SOURCE DATA Block Start

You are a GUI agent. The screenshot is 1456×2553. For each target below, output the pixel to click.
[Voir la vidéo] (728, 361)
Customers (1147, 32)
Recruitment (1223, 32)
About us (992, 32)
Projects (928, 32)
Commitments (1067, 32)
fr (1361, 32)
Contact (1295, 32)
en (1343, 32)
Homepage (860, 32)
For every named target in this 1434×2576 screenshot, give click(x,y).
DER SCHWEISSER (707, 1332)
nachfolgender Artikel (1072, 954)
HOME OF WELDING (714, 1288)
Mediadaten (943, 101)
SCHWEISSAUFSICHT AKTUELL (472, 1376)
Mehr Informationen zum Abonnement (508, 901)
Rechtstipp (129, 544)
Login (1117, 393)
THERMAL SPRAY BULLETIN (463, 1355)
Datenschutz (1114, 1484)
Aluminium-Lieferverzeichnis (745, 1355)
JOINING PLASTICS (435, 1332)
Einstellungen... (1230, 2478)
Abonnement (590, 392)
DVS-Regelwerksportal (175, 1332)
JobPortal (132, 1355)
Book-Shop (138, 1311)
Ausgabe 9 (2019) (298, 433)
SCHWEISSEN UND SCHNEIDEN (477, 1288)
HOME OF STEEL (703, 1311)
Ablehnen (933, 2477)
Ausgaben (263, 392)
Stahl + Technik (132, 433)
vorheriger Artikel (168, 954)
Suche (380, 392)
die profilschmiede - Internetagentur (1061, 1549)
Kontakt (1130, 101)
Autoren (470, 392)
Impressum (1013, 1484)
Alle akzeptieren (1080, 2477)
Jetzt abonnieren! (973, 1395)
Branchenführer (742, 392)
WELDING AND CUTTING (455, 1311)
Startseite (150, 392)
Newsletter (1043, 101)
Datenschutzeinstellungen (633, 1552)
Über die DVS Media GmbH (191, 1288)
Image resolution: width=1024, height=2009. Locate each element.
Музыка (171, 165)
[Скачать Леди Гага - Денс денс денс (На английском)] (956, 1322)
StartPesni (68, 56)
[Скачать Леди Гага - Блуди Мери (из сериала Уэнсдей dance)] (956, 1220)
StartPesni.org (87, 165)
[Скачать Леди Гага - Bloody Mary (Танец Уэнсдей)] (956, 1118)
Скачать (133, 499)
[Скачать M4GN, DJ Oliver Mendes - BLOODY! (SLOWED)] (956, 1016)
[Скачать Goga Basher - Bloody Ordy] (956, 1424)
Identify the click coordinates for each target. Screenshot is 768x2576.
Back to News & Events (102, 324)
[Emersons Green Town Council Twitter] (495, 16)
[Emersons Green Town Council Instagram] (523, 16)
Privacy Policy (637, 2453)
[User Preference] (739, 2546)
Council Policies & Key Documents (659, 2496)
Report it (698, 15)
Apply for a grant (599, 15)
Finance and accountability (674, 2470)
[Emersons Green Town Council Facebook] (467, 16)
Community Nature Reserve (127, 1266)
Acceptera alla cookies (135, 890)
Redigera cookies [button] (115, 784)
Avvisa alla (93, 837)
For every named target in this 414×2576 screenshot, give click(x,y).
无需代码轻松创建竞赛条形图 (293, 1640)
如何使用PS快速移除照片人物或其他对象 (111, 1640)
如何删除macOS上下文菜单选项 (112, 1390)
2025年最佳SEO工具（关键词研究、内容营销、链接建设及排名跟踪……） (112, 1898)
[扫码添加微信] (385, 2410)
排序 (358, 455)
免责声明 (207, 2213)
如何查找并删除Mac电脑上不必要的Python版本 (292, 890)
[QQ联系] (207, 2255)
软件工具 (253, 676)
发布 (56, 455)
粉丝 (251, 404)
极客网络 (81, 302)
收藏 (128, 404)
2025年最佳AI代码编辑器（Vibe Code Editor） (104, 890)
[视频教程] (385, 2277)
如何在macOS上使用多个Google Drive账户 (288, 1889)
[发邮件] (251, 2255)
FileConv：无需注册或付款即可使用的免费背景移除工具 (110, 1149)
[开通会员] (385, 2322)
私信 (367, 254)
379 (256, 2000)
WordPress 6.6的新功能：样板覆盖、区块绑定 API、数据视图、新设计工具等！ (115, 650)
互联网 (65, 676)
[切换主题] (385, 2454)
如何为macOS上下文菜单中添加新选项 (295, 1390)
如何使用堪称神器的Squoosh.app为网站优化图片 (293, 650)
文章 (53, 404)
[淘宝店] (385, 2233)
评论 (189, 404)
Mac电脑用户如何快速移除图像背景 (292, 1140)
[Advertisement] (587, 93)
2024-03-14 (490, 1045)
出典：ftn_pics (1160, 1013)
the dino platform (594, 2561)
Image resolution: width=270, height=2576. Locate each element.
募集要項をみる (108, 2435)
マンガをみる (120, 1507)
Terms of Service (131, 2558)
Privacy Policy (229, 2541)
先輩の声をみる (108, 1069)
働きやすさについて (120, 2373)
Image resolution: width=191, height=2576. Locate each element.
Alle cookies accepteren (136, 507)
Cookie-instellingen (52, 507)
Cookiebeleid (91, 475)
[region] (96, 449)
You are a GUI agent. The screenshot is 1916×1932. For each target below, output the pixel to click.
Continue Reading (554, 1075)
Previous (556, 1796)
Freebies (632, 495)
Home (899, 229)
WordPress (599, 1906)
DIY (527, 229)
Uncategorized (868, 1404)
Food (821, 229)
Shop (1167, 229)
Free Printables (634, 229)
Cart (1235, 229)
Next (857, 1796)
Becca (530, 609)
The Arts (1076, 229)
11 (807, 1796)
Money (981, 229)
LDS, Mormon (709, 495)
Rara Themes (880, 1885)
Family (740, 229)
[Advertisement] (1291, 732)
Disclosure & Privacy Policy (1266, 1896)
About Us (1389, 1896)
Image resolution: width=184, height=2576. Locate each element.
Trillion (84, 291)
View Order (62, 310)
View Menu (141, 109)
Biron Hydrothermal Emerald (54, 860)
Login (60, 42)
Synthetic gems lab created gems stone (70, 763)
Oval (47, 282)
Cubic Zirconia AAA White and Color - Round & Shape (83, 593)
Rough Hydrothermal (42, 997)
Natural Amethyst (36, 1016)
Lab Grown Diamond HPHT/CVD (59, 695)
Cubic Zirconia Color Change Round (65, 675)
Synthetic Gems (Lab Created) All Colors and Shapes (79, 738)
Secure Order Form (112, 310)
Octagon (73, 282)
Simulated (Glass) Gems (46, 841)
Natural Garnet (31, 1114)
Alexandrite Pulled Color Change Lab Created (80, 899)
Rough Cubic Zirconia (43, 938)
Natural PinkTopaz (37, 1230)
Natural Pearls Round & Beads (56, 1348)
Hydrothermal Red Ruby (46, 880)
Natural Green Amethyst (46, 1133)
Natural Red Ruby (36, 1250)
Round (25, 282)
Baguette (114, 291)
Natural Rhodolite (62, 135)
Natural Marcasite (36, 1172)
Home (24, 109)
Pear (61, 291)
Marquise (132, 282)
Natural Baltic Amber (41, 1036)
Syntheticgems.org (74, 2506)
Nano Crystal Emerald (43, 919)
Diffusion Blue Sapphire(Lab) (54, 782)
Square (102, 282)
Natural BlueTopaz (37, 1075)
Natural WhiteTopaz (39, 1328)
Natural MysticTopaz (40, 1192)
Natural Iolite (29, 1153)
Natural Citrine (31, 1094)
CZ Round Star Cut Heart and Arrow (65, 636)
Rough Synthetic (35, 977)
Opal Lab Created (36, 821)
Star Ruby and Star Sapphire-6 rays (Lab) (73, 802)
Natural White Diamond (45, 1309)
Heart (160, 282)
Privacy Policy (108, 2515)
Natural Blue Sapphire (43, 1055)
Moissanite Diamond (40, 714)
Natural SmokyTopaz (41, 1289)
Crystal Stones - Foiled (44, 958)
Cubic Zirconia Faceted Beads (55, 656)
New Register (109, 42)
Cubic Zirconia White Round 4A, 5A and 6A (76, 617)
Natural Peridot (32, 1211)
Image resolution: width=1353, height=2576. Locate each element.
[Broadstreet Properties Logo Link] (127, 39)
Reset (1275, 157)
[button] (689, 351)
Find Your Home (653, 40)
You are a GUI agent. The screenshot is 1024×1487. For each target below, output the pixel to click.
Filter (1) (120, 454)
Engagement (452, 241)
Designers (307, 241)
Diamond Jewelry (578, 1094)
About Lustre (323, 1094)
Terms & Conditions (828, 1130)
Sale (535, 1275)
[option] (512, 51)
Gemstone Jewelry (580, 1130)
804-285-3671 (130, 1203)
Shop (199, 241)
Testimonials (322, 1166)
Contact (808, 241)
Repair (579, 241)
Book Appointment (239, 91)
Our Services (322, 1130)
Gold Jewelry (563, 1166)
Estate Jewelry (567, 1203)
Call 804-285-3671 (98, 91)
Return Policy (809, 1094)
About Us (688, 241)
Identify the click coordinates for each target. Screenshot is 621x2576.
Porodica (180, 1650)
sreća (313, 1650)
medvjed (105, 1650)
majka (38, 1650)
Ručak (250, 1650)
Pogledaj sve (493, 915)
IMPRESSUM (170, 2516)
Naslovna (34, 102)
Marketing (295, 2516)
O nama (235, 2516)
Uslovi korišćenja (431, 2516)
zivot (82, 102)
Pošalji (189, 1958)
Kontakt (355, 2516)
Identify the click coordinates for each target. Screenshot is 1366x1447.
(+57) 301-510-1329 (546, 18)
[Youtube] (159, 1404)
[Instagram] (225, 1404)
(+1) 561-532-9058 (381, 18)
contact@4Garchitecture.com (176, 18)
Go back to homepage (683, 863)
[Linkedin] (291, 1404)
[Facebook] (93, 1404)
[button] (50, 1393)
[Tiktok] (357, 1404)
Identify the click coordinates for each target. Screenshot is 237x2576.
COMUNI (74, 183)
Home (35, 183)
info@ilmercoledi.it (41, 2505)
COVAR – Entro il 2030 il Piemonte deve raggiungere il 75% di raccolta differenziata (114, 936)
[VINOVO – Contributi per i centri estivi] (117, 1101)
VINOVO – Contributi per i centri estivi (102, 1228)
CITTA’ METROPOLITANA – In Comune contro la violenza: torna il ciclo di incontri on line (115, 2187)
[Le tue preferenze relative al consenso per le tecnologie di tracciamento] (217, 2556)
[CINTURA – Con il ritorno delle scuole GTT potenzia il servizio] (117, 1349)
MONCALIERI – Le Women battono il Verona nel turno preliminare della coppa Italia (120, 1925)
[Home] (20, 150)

SOURCE DATA Block End

▸ **TASK TO CARRY OUT**: Show every line of the data that includes the string "Instagram".

▸ **SOLUTION FOR THIS TASK**:
[Emersons Green Town Council Instagram] (523, 16)
[Instagram] (225, 1404)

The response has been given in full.